The Cato Corporation held its Annual Shareholders Meeting on Thursday, May 24, 2007 at its corporate offices in Charlotte, NC. In his address to shareholders, John Cato, Chairman, President, and Chief Executive Officer, highlighted the Company's 2006 performance, including a 15% increase in both net income and earnings per diluted share, and the opening of 58 new stores.
Mr. Cato discussed the success of the Cato private label noting, "Since we introduced the Cato label two years ago, customers have associated it with on- trend fashion, high quality, exclusive styling, consistent fit and exceptional value." He also discussed improvements and initiatives in the Company's product development function. Mr. Cato commented, "We have continued to leverage our direct sourcing to increase margins and improve the quality of our offering."
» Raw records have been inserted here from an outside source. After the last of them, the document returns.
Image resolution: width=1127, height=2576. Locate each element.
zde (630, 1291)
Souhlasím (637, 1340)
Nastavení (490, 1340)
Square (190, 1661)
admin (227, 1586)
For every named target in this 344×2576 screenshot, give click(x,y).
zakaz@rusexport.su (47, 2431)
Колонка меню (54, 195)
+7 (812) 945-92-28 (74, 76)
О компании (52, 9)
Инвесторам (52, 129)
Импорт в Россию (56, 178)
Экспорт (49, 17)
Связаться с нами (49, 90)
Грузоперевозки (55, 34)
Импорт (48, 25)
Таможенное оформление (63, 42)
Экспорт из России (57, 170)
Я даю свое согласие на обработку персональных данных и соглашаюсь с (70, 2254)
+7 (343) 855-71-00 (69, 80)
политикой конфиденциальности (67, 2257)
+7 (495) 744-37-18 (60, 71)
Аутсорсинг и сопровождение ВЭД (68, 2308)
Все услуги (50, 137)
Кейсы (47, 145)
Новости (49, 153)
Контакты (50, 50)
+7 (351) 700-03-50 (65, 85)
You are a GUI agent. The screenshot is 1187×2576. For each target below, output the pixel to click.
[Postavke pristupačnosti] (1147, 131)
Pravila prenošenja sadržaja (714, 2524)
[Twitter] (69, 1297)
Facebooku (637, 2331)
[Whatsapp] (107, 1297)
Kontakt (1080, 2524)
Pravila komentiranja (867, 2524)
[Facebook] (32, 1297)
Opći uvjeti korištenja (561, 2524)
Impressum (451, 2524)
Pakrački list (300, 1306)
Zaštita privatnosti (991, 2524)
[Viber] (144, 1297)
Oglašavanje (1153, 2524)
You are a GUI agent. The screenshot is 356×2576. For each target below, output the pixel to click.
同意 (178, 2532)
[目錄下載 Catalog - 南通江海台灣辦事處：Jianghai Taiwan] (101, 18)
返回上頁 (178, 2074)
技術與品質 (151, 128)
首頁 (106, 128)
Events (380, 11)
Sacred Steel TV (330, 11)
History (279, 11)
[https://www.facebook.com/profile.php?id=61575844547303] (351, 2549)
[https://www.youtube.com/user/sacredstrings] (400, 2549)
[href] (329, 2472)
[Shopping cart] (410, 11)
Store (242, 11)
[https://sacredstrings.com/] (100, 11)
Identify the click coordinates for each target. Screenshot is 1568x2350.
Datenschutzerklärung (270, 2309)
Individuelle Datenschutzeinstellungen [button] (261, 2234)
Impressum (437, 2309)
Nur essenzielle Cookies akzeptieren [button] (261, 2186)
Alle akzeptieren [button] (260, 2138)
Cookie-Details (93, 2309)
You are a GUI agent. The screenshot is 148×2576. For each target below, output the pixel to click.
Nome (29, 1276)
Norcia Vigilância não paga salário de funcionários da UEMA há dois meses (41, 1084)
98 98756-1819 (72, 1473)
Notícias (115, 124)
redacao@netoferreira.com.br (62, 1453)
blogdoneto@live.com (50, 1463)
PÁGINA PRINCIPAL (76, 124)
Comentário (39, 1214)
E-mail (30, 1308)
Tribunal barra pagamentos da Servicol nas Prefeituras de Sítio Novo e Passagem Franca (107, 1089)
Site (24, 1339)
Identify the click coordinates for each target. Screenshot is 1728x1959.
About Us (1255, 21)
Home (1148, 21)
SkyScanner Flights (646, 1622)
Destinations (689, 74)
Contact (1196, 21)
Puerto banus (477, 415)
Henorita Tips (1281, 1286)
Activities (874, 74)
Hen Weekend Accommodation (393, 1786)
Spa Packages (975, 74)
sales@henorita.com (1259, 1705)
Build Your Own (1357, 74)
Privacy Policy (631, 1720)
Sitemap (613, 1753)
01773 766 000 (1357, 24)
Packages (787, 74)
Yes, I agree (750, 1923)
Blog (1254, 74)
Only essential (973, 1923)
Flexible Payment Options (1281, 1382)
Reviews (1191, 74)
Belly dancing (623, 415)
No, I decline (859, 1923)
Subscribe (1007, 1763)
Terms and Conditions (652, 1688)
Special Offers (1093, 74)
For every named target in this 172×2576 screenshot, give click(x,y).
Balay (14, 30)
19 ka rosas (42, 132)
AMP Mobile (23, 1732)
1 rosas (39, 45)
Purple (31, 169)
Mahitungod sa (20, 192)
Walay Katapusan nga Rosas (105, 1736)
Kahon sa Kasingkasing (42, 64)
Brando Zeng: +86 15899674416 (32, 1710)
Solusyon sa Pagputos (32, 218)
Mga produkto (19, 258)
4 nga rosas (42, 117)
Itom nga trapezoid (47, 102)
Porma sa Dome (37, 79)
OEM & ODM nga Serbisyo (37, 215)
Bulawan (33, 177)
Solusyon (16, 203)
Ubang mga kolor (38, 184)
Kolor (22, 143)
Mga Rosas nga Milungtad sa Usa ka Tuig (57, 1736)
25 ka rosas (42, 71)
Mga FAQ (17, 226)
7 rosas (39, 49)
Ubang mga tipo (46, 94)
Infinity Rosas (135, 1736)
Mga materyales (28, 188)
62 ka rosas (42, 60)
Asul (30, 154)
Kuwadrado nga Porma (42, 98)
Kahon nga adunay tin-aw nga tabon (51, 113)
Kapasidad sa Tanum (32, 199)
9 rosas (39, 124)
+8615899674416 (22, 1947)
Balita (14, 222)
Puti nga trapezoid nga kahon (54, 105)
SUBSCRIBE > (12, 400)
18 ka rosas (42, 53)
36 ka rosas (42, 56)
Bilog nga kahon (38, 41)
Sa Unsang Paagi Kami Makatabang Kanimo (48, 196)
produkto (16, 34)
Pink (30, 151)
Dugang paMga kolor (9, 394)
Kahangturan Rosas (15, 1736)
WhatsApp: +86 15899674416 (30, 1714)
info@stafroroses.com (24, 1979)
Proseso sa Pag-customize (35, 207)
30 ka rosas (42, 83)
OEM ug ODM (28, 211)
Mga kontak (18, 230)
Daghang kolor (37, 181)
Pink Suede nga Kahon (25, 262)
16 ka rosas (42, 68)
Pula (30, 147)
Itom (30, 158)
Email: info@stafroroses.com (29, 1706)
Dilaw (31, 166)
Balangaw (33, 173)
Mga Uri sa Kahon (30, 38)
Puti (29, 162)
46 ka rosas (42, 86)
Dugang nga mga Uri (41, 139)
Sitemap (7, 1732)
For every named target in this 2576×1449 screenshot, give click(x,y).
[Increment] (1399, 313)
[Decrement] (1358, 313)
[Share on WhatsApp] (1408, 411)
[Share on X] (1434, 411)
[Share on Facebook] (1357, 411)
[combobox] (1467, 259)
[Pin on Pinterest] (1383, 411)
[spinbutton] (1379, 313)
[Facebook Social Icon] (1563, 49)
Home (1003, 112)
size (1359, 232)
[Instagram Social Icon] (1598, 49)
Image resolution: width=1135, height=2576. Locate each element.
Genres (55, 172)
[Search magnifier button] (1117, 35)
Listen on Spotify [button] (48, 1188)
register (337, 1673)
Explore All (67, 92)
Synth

In reviewing the Company's outlook for 2007, Mr. Cato discussed the difficult economic environment facing consumers today and the fact that this will create a challenging year. Mr. Cato stated, "Regardless of the challenges we face this year, we will continue to focus on innovation and improvement to provide high quality, fashion and value to our customers, opportunity for growth to our associates and increasing value and return to our shareholders."
In a meeting of the Board of Directors prior to the Annual Meeting, the Board increased the Company's dividend to $0.66 on an annualized basis, a 10% increase. This follows a 15% increase in May 2006.
During the Annual Meeting, shareholders approved the re-election of three Board members, George S. Currin, A.F. "Pete" Sloan, and D. Harding Stowe. Shareholders also ratified the selection of PricewaterhouseCoopers LLP as the Company's independent registered public accounting firm for fiscal 2007.